To reduce the risk of prostate cancer avoid saturated and trans fats and add foods that protect against cancers, such as tomatoes, soy, and green tea. Ripe tomatoes contain lycopene, a nutrient that is especially important to men because of its protective effects against prostate cancer. Unlike other nutrients, there are actually higher amounts of lycopene in cooked and processed tomatoes such as tomato sauce.

Soy contains isoflavones with specific anti-cancer activity and green tea is rich in polyphenols which prevent the formation of cancer-causing compounds and block the growth of prostate cancer cells.
Add nuts and seeds to your daily diet to significantly prevent and reduce prostate enlargement. They contain essential fatty acids and zinc, nutrients which inhibit the hormonal processes that cause swelling of the prostate. Unrefined, cold-pressed nut and seed oils such as flax seed, walnut and sesame seed oil are excellent sources of essential fatty acids. Fish oil has a similar, healthy effect.

Take a daily nutritional supplement that contains high doses of the antioxidant selenium (200 micrograms) and vitamin E (800 IU). Both these supplements have been shown to dramatically lower the risk of prostate cancer.

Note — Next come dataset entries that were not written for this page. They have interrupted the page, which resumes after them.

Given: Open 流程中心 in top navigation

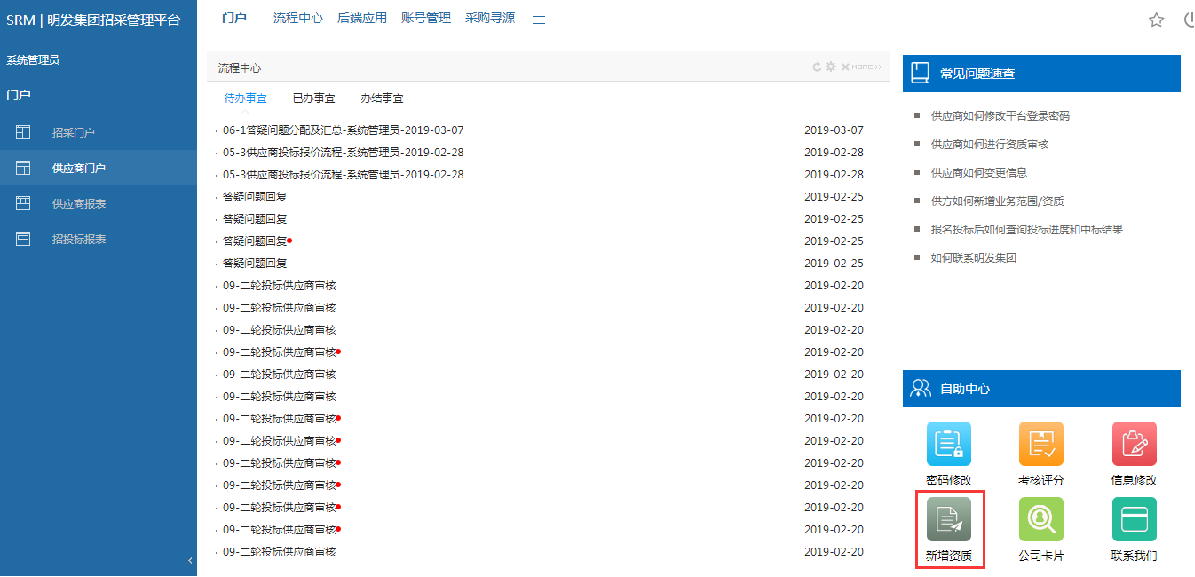Looking at the screenshot, I should (x=297, y=18).
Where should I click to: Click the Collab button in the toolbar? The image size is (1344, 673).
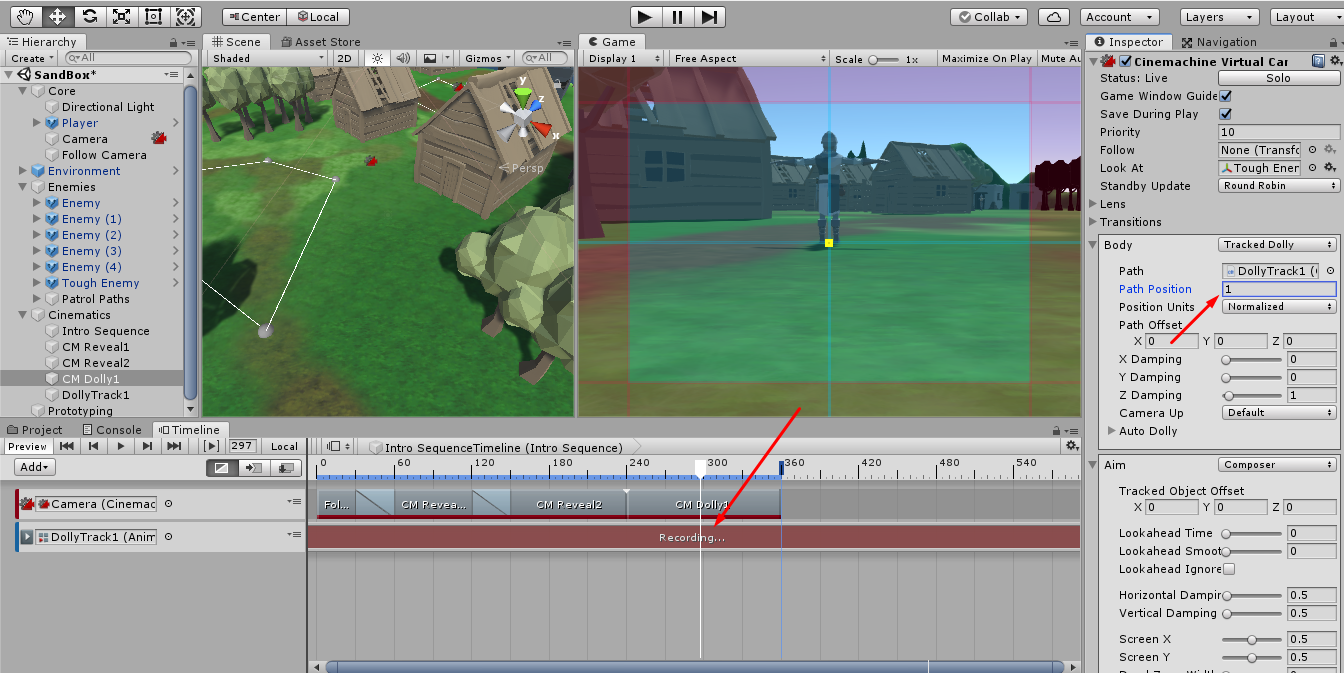(988, 16)
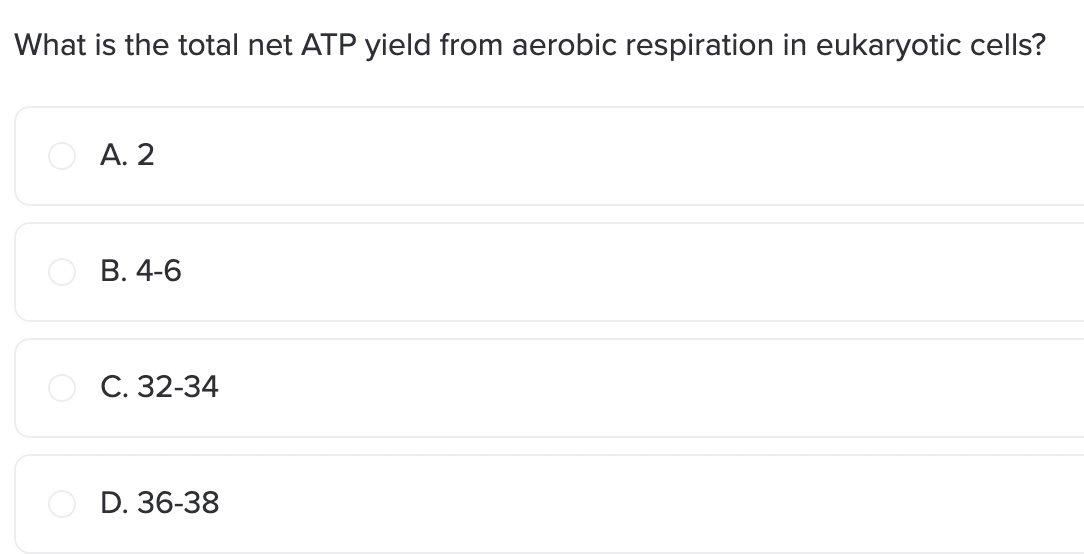Click empty space inside option A card
Viewport: 1084px width, 554px height.
[622, 156]
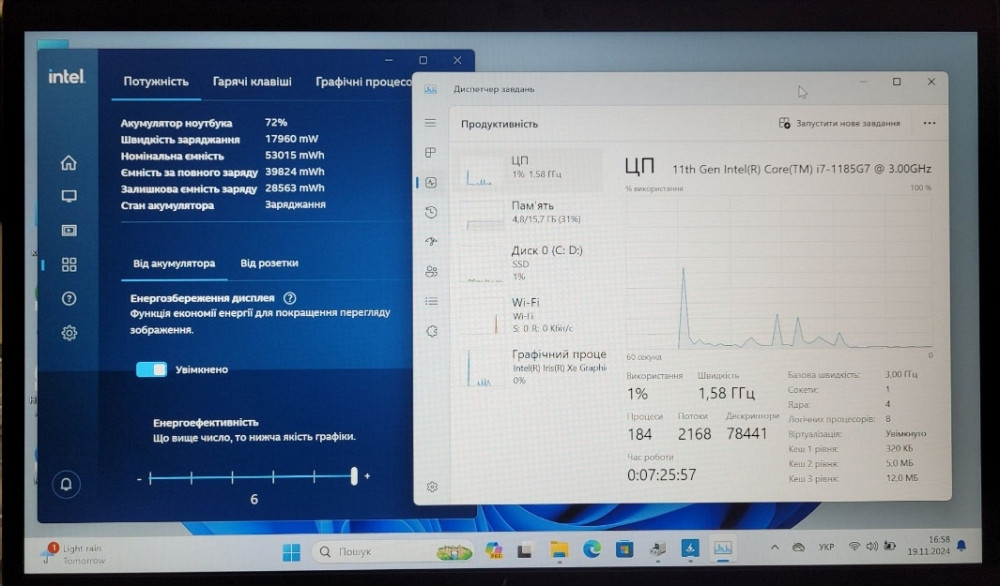1000x586 pixels.
Task: Select the Performance graph icon in Task Manager
Action: pos(431,181)
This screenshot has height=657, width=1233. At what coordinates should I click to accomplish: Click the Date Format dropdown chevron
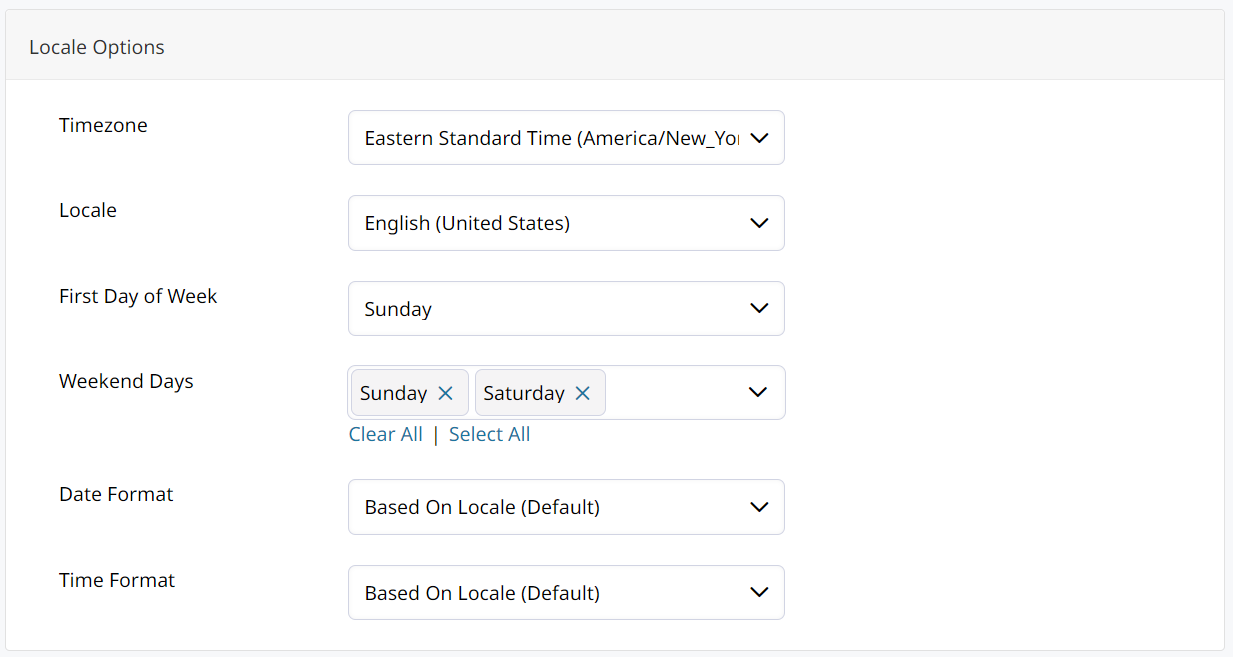[759, 507]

It is no surprise that prostate cancer is more common in western, developed countries, or that its incidence rose in the turn of the century when processed food containing hydrogenated and heat-damaging fats became more available.

Herbal Supplements for Prostate Health

Extracts of two herbs, saw palmetto (Serenoa repens) and pygeum (Pygeum africanum) have been shown to reduce enlargement of the prostate without adverse side effects. Suggested doses are 320 milligrams of saw palmetto and 40 to 80 mg of pygeum daily. Saw palmetto extract has also been combined with an extract from the herb nettle root, to successfully treat prostate problems other than prostate cancer. Consult a physician before using natural supplements.